Heres 50 funny things to do on an elevator.
# Make race car noises when anyone gets on or off.
# Blow your nose and offer to show the contents of your kleenex to other passengers.
# Grimace painfully while smacking your forehead and muttering: "Shut up, all of you just shut UP!"
# Whistle the first seven notes of "It's a Small World" incessantly.
# Sell Girl Scout cookies.
# On a long ride, sway side to side at the natural frequency of the elevator.
# Shave.
# Crack open your briefcase or purse, and while peering inside ask: "Got enough air in there?"
# Offer name tags to everyone getting on the elevator. Wear yours upside-down.
# Stand silent and motionless in the corner, facing the wall, without getting off.
# When arriving at your floor, grunt and strain to yank the doors open, then act embarrassed when they open by themselves.
# Lean over to another passenger and whisper: "Noogie patrol coming!"
# Greet everyone getting on the elevator with a warm handshake and ask them to call you Admiral.
# One word: Flatulence!
# On the highest floor, hold the door open and demand that it stay open until you hear the penny you dropped down the shaft go "plink" at the bottom.
# Do Tai Chi exercises.
# Stare, grinning, at another passenger for a while, and then announce: "I've got new socks on!"
# When at least 8 people have boarded, moan from the back: "Oh, not now, motion sickness!"
# Give religious tracts to each passenger.
# Meow occasionally.
# Bet the other passengers you can fit a quarter in your nose.
# Frown and mutter "gotta go, gotta go" then sigh and say "oops!"
# Show other passengers a wound and ask if it looks infected.
# Sing "Mary had a little lamb" while continually pushing buttons.
# Holler "Chutes away!" whenever the elevator descends.
# Walk on with a cooler that says "human head" on the side.
# Stare at another passenger for a while, then announce "You're one of THEM!" and move to the far corner of the elevator.
# Burp, and then say "mmmm...tasty!"
# Leave a box between the doors.
# Ask each passenger getting on if you can push the button for them.
# Wear a puppet on your hand and talk to other passengers "through" it.
# Start a sing-along.
# When the elevator is silent, look around and ask "is that your beeper?"
# Play the harmonica.
# Shadow box.
# Say "Ding!" at each floor.
# Lean against the button panel.
# Say "I wonder what all these do" and push the red buttons.

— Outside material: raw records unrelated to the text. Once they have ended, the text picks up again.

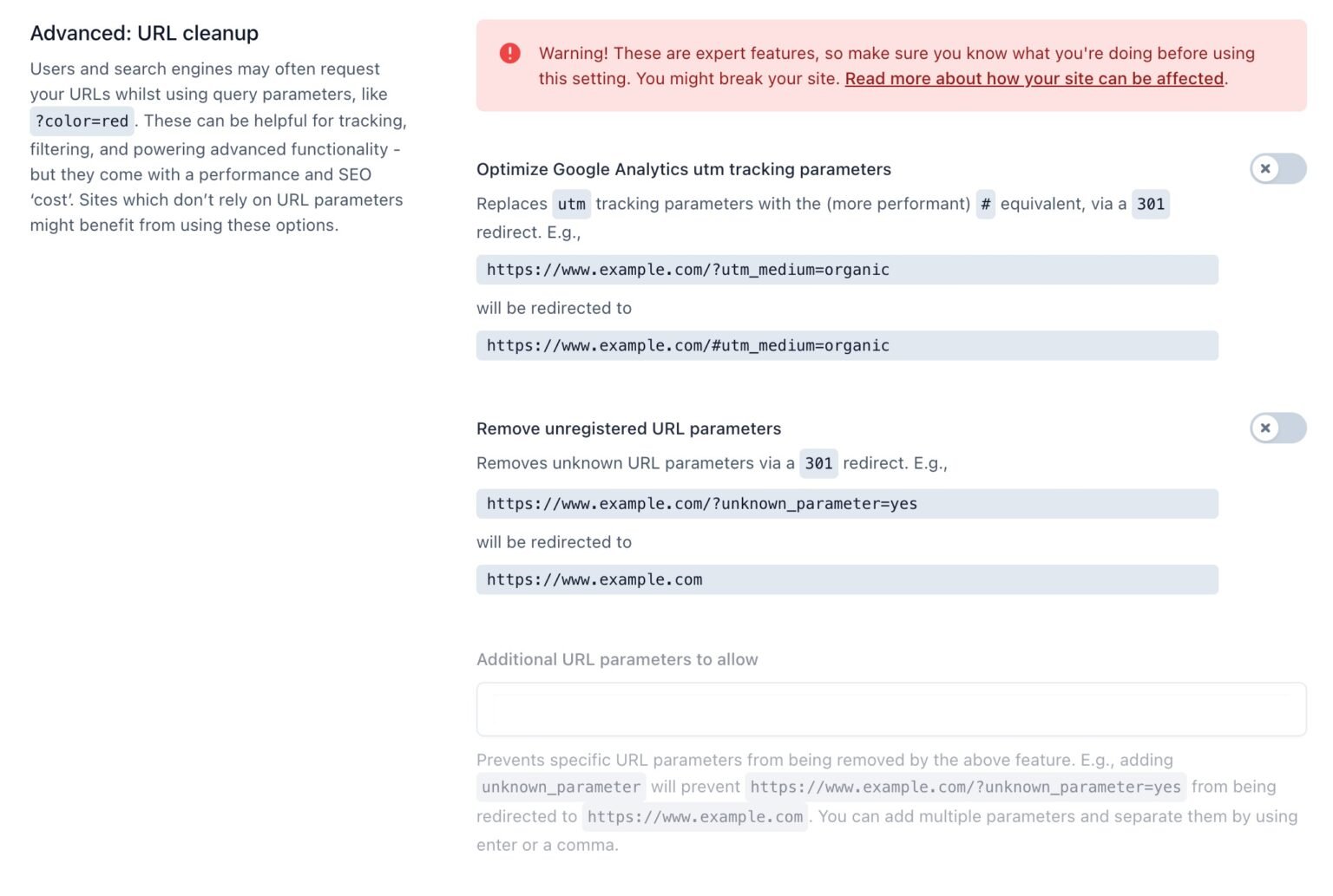The height and width of the screenshot is (896, 1333).
Task: Click the unknown_parameter code snippet in footer text
Action: 560,787
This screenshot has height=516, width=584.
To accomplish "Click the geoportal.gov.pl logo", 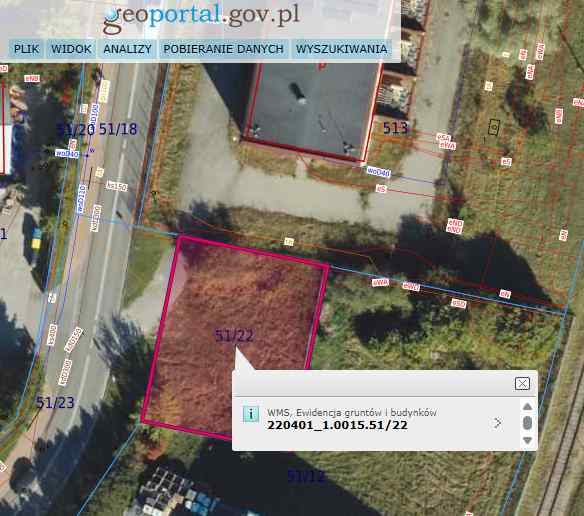I will pos(201,17).
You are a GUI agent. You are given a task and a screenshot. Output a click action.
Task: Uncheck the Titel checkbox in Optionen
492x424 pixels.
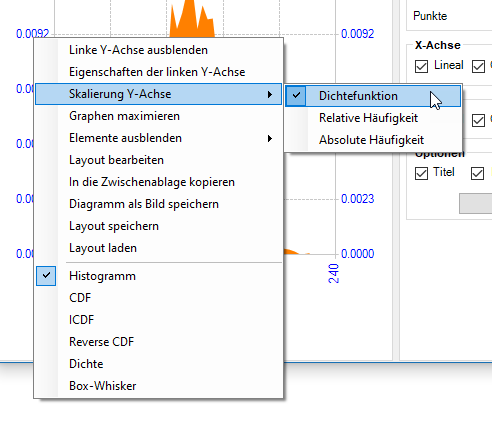pos(421,173)
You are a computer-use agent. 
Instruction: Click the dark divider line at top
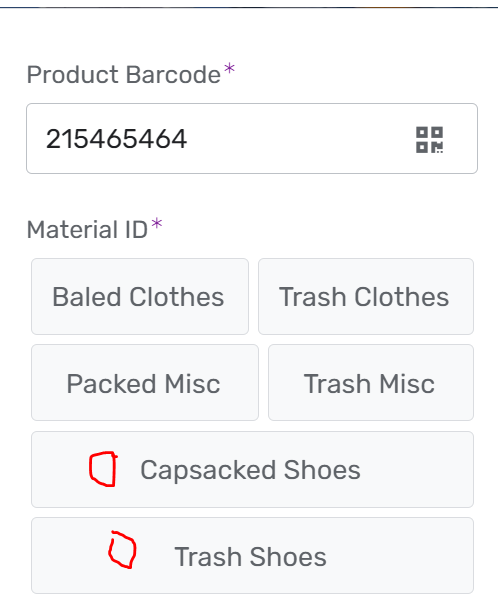(x=249, y=7)
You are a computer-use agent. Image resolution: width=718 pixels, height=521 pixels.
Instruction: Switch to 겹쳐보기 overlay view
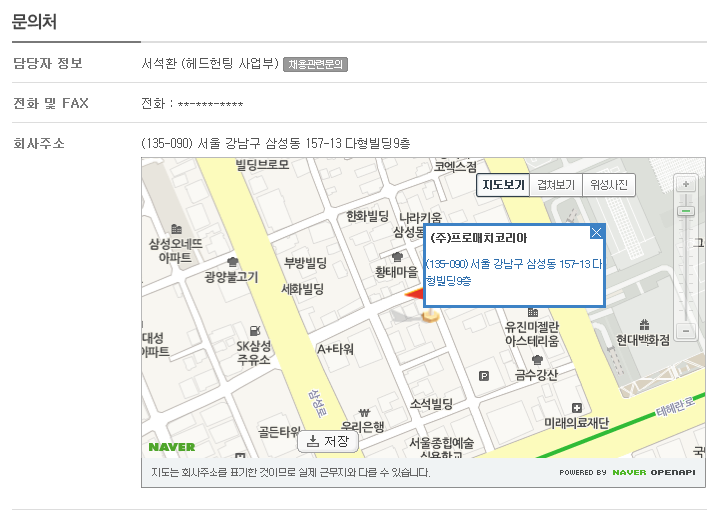(556, 185)
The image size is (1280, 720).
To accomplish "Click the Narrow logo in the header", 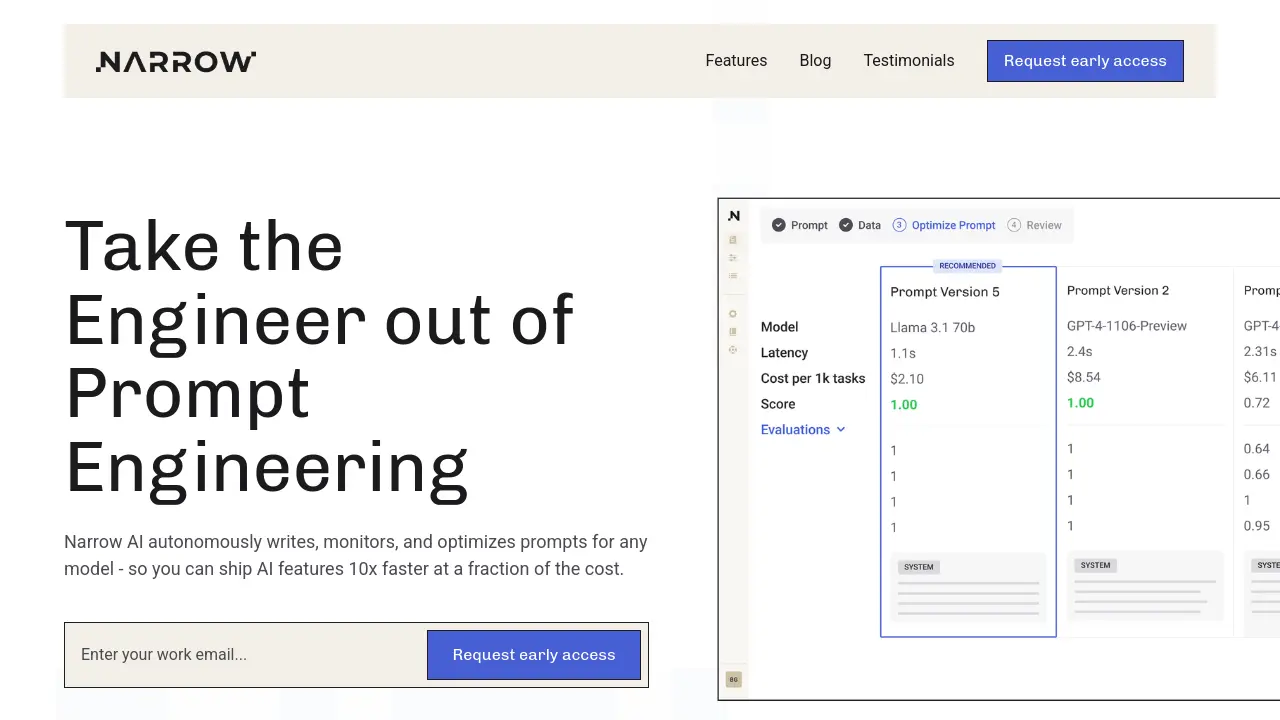I will point(176,62).
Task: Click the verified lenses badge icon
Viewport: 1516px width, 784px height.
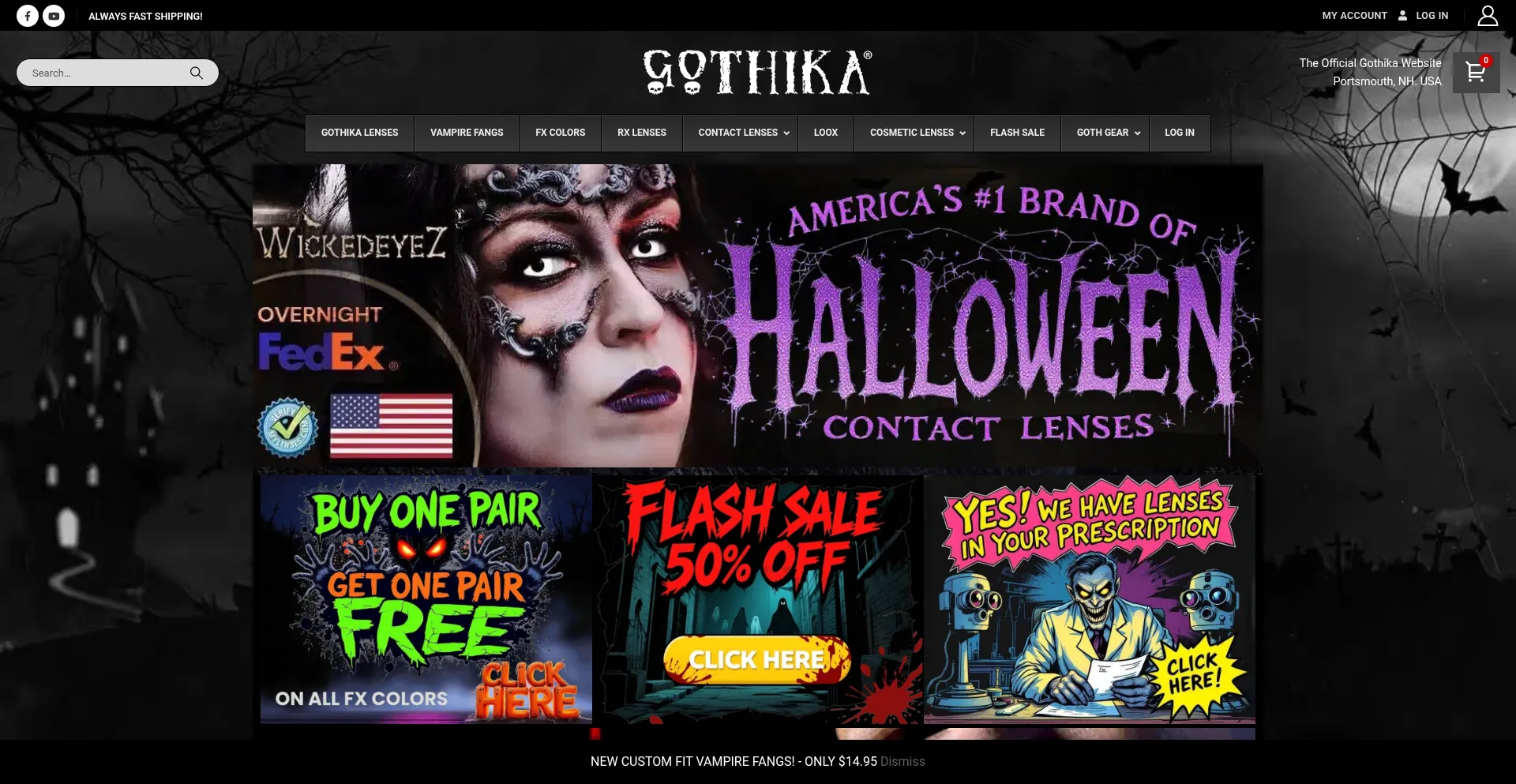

# Listen to the elevator walls with a stethoscope.
# Draw a little square on the floor with chalk and announce to the other passengers that this is your "personal space."
# Bring a chair along.
# Take a bite of a sandwich and ask another passenger: "Wanna see wha in muh mouf?"
# Blow spit bubbles.
# Pull your gum out of your mouth in long strings.
# Announce in a demonic voice: "I must find a more suitable host body."
# Carry a blanket and clutch it protectively.
# Make explosion noises when anyone presses a button.
# Wear "X-Ray Specs" and leer suggestively at other passengers.
# Stare at your thumb and say "I think it's getting larger."
# If anyone brushes against you, recoil and holler "Bad touch!"